(Stored data)
+ + +

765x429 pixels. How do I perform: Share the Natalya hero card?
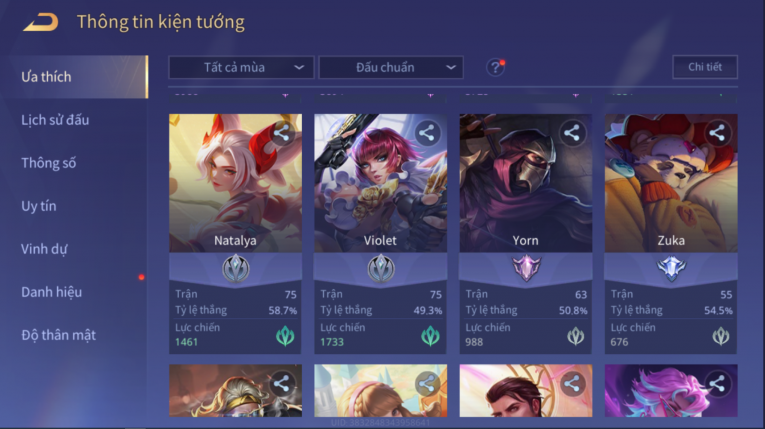(281, 133)
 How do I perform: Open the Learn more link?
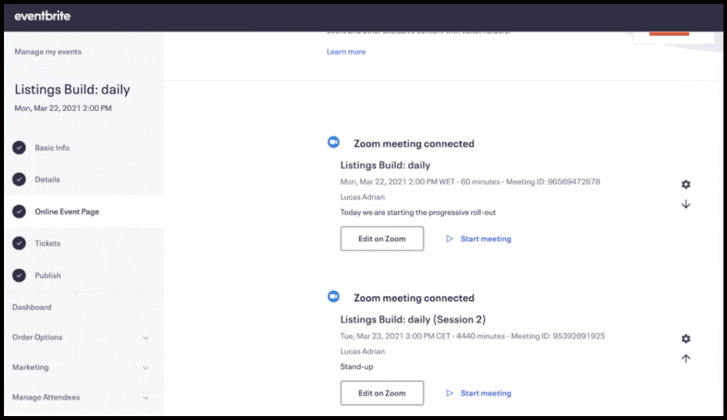(346, 52)
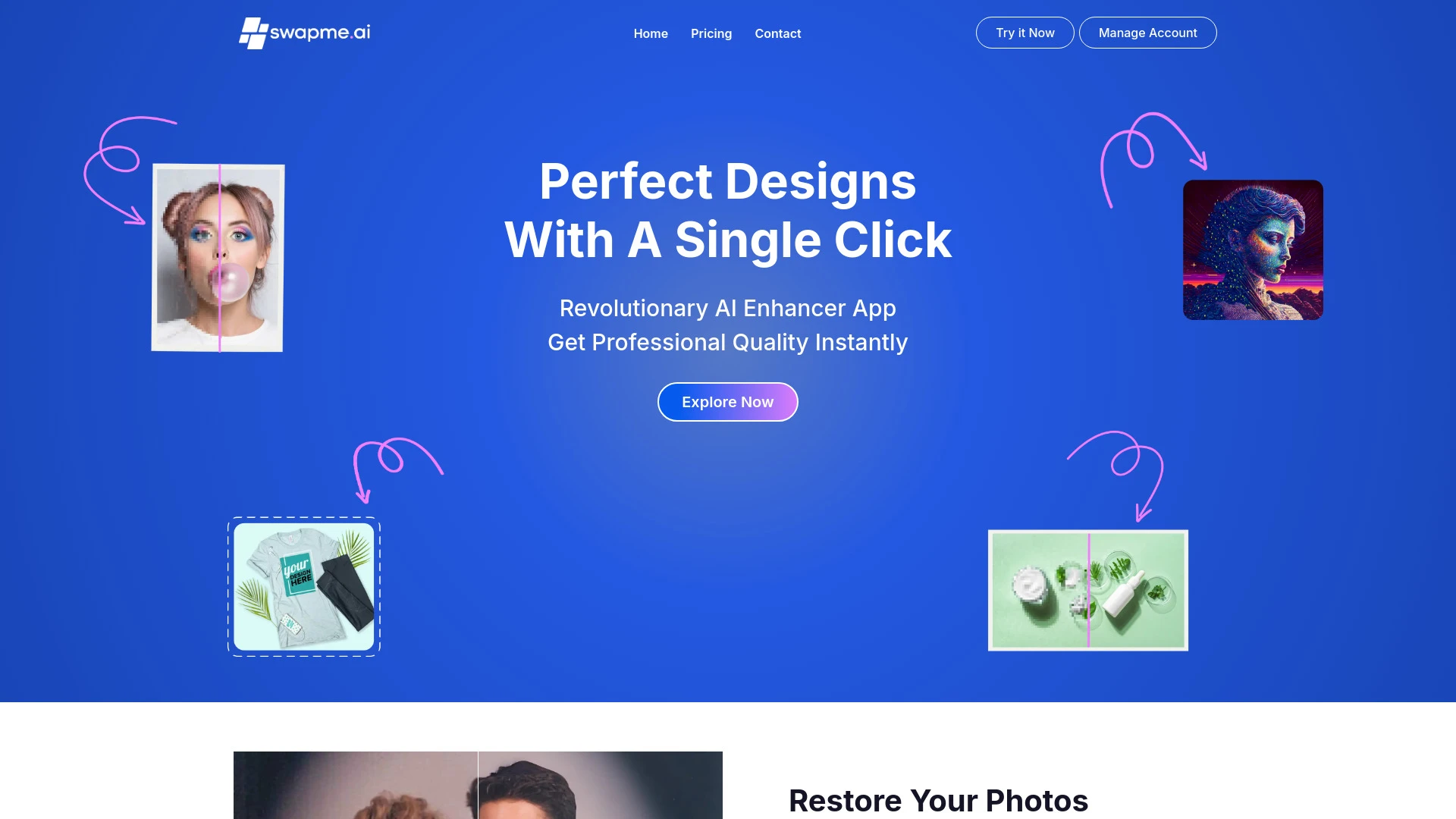Click the 'Home' navigation menu item
The width and height of the screenshot is (1456, 819).
pyautogui.click(x=650, y=33)
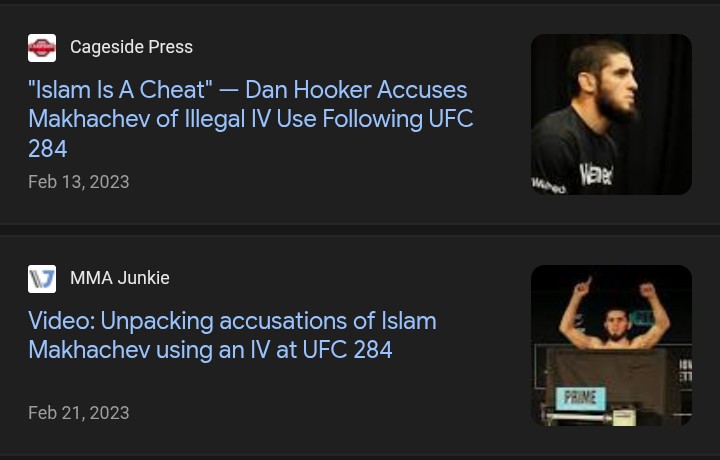Open the Dan Hooker accuses Makhachev headline
The width and height of the screenshot is (720, 460).
[x=251, y=118]
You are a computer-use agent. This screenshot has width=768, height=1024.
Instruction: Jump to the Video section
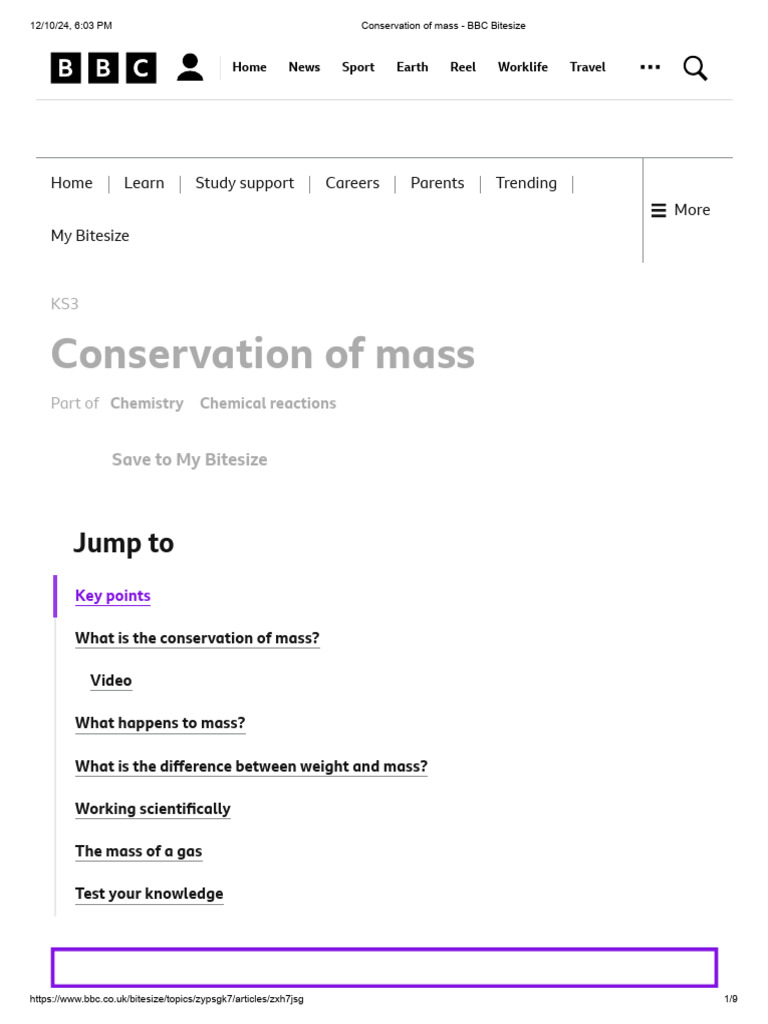[111, 681]
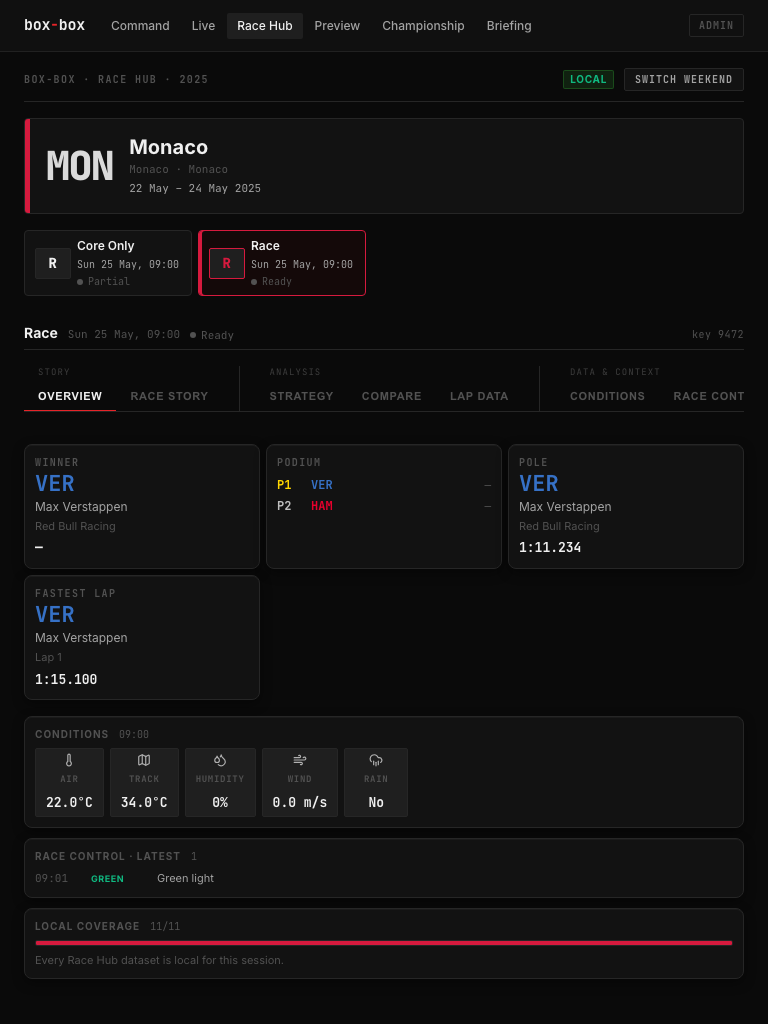This screenshot has height=1024, width=768.
Task: Open the Lap Data tab
Action: pyautogui.click(x=479, y=396)
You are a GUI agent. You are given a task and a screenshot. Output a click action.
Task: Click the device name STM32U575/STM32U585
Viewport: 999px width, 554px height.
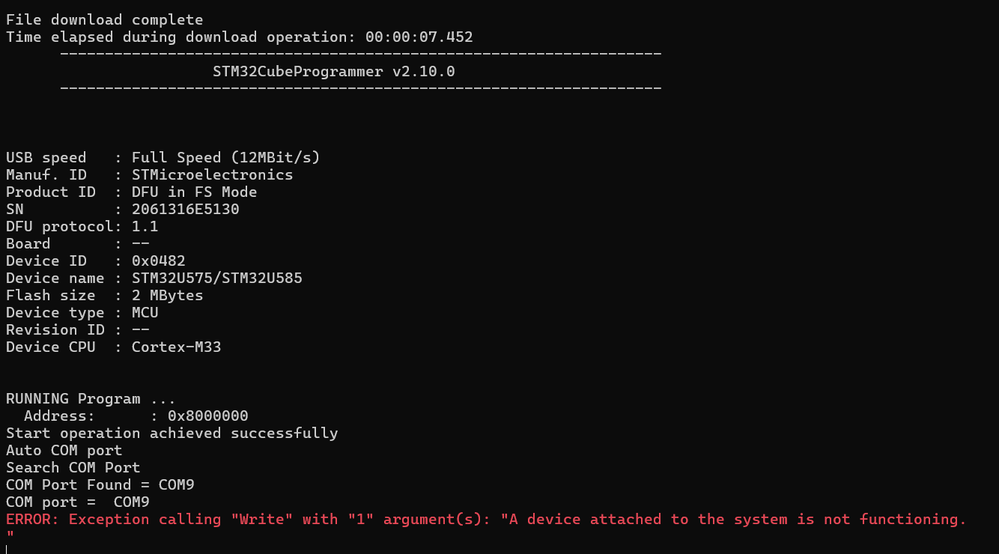click(x=216, y=278)
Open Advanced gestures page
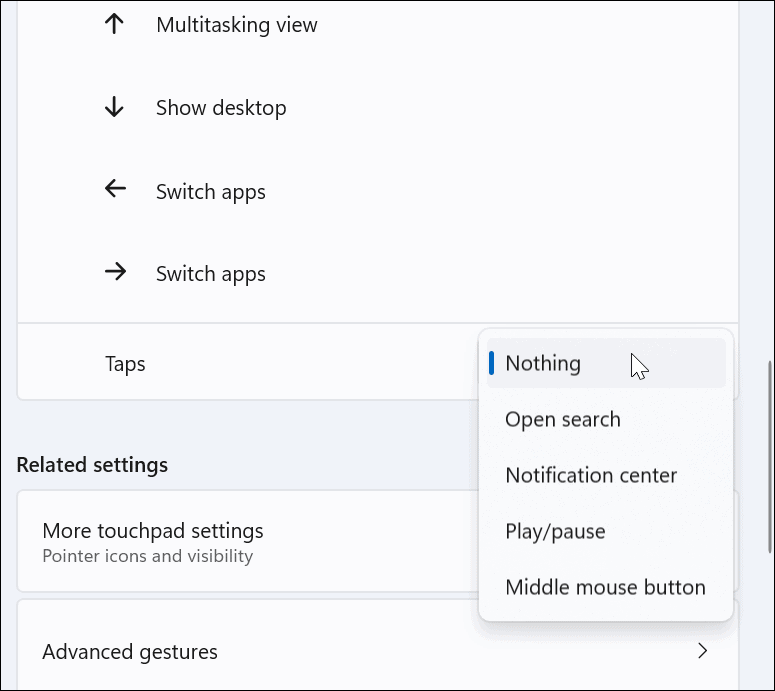The image size is (775, 691). [130, 652]
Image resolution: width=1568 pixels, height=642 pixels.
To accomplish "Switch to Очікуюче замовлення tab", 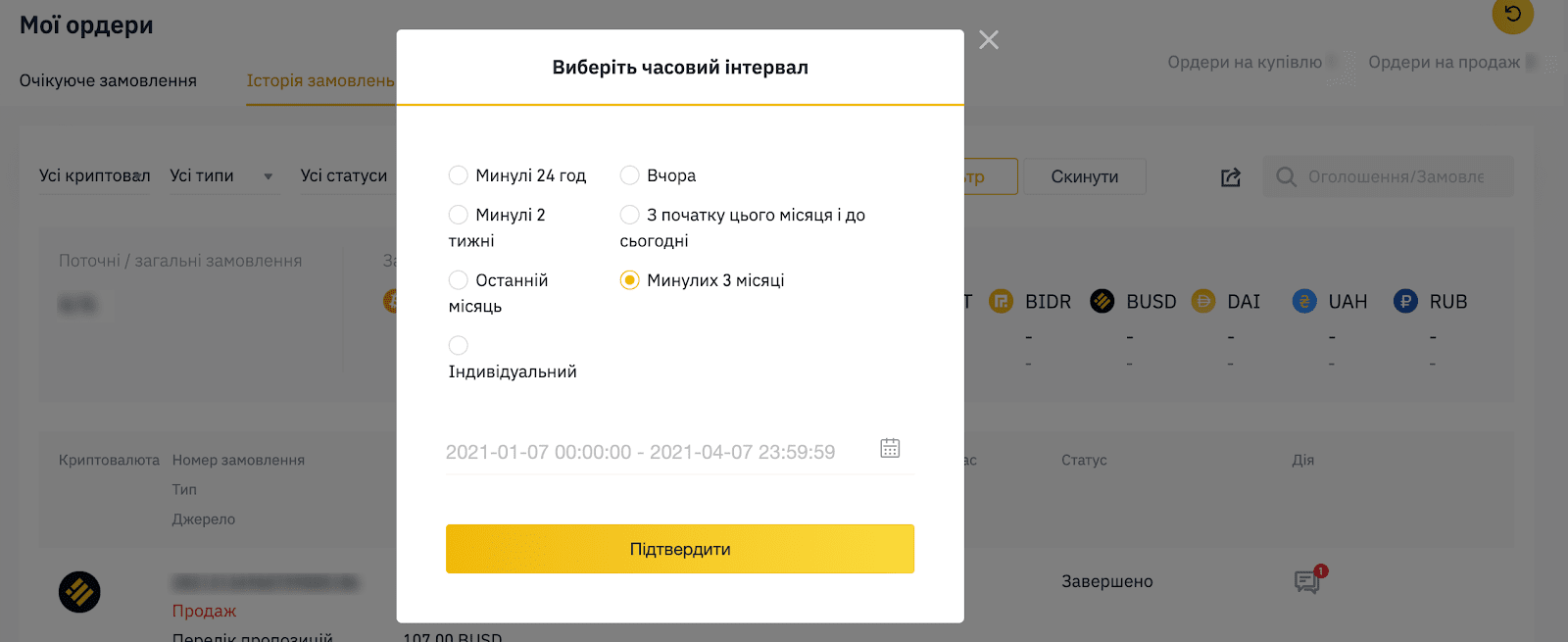I will point(108,80).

+ + +

◆ WHAT YOU ARE ASKED TO DO ◆
For each line above that includes "agent", make a copy.

◆ EXERCISE ANSWER ◆
You are a computer-use agent. This screenshot has width=768, height=1024.
You are a GUI agent. You are given a task and a screenshot. Output a click action.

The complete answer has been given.